PLAYERS - REEVES, Thomas

Thomas Alonzo REEVES

STATISTICS

Guernsey Number:
Career: 1878
NFC Games: 2
NFC Goals:
Debut:
Finale:

Premierships: 1878
NFC Life Member

BIO

Tom Reeves was a member of the inaugural Norwood team which won the 1878 premiership.  He followed his captain, fellow Victorian Joe Osborn, across town with the collapse of the old Woodville club in 1877.

Tom played two games with the 1878 team. At Norwood he showed a sharp improvement in his game, according to Bernard Whimpress in the book Norwood's first year, researched by Michael Coligan. When at Woodville he was criticised for the inaccuracy of his kicking whereas at Norwood he was a "very cool deliberate player [who] kicks well with either foot, and is always to be found in his place".

Tom was playing cricket for Norwood before the football club was even thought of.  In a match against South Adelaide in 1876 he made 33 not out in a score of 182 while the esteemed George Giffen - a football team-mate at Woodville and Norwood - went for a duck.  In the same year Tom took 5/21 in restricting North Adelaide Young Men to a total of 55. At the Norwood Cricket Club annual dinner in June 1878,  he received a bat in recognition of his fielding at short leg. He was a leading cricket umpire for some years and an authority on all athletic sports.

In a warm tribute published on 20 January 1911, The Daily Herald said of Tom: "His stories of old-time cricket and football, in Victoria as well as in this State, before grounds were enclosed and 'gates' all important were full of humor and interest." It added: "Although he had the judicial temperament and gave praise where praise was due, the success of the red-and-blue standard always pleased him."

A 1923 item in The Saturday Journal said that just after the railway link to Melbourne was completed, Tom took it into his head to walk from there to Adelaide, following the new line. The first place he called into was The Register office, where he started at once as a compositor. Wherever the truth of  this story may lie - the railway line was not completed until 1887 -  Alf was certainly a master of his trade.

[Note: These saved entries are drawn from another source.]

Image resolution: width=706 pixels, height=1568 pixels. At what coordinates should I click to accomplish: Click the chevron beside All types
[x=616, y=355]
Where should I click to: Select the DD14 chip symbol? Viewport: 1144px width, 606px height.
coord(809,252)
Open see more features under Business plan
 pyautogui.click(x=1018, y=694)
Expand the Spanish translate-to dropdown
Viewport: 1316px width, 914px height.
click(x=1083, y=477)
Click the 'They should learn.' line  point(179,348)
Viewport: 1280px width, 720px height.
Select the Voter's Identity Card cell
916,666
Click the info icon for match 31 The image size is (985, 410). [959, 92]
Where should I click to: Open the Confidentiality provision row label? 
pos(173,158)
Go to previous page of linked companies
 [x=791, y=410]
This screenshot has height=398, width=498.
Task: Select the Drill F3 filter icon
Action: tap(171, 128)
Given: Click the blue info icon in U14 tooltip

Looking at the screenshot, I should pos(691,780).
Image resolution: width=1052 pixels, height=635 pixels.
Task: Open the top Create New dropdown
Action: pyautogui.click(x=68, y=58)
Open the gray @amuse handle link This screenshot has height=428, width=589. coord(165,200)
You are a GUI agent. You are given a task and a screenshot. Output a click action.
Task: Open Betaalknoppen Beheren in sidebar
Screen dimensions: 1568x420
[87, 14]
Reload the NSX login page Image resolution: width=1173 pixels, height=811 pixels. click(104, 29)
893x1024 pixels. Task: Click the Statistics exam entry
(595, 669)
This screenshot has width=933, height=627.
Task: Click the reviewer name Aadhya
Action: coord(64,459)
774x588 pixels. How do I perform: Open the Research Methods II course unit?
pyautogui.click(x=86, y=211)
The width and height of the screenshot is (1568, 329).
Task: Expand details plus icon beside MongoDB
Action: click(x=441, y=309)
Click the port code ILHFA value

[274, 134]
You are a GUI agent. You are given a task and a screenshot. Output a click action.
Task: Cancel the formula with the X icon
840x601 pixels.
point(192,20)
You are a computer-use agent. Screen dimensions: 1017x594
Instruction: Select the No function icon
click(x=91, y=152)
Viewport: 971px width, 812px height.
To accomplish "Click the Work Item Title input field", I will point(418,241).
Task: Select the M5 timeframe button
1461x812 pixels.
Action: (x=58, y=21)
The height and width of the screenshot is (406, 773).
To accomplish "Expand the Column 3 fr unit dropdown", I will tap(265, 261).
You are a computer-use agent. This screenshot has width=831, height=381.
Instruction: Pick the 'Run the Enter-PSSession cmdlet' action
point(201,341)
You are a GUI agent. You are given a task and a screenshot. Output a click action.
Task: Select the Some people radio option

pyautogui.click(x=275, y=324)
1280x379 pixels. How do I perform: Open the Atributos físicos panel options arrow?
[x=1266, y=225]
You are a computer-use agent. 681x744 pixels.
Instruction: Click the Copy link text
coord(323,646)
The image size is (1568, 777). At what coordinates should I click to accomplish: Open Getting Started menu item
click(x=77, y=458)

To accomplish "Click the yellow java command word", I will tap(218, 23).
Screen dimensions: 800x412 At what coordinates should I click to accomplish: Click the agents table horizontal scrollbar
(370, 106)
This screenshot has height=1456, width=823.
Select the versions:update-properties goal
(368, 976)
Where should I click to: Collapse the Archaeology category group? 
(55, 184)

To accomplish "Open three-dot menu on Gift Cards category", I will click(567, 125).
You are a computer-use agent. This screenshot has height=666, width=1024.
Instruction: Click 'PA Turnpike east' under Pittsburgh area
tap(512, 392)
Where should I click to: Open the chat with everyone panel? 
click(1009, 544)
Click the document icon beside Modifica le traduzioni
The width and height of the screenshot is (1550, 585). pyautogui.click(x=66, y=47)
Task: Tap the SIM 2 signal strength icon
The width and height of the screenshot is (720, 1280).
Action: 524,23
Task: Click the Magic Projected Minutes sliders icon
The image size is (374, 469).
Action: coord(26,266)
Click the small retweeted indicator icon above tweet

In the words of The Daily  Herald: "Like many of the old hand-setters, now rapidly being exterminated by the manic, racing linotype, he was a veritable encyclopaedia, and an accomplished grammarian. Kindly, quiet, and self-contained, he was a man it was good to know.  He always played the game."

Tom was 61 when he died suddenly at his home in Cardwell Street, Adelaide, on 18 January 1911.  He was survived by his widow, Caroline, three sons and three daughters.

P Robins April 2018

Further reading: Whimpress, Bernard 1878; Norwood Football Club's first year (Norwood, NFC History Group, 2013)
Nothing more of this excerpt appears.